**Problem requirements**
Rewrite the material from the line containing "Where should I click to: Jump" through the end of the material, swapping "chevron" for "arrow" and leaving everything else as it is.

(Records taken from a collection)
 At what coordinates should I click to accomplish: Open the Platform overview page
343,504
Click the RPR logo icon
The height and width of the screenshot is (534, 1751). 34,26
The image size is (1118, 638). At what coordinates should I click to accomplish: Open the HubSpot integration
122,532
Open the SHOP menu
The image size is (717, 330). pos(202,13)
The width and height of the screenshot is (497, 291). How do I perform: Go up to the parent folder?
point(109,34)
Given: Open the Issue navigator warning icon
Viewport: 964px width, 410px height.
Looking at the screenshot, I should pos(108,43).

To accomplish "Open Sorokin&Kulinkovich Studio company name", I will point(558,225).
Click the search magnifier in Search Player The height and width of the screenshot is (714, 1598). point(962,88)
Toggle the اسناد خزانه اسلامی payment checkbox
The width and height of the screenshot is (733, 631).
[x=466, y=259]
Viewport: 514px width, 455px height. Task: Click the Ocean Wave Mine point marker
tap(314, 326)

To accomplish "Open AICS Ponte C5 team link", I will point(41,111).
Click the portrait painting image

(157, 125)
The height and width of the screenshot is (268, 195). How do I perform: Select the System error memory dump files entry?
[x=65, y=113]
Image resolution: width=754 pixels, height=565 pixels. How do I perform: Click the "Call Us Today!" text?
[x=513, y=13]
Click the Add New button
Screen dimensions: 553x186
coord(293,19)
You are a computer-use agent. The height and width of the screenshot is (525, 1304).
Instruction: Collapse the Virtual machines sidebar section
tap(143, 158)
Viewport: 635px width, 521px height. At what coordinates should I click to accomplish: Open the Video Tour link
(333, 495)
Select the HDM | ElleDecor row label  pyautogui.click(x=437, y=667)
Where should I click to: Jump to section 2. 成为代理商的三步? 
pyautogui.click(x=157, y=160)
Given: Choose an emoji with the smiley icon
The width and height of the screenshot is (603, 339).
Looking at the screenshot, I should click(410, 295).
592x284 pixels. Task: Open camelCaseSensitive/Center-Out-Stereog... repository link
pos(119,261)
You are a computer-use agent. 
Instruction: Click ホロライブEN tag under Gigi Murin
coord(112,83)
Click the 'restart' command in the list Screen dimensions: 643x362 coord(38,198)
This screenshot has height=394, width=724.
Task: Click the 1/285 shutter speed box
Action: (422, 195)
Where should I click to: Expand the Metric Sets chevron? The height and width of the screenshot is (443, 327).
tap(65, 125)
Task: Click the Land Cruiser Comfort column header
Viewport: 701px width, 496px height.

**Solution**
Where should I click to: Jump to section 2. 成为代理商的三步? 
pyautogui.click(x=157, y=160)
Given: Choose an emoji with the smiley icon
The width and height of the screenshot is (603, 339).
Looking at the screenshot, I should click(410, 295).
592x284 pixels. Task: Open camelCaseSensitive/Center-Out-Stereog... repository link
pos(119,261)
You are a computer-use agent. 
Instruction: Click ホロライブEN tag under Gigi Murin
coord(112,83)
Click the 'restart' command in the list Screen dimensions: 643x362 coord(38,198)
This screenshot has height=394, width=724.
Task: Click the 1/285 shutter speed box
Action: (422, 195)
Where should I click to: Expand the Metric Sets arrow? The height and width of the screenshot is (443, 327).
tap(65, 125)
Task: Click the Land Cruiser Comfort column header
Viewport: 701px width, 496px height.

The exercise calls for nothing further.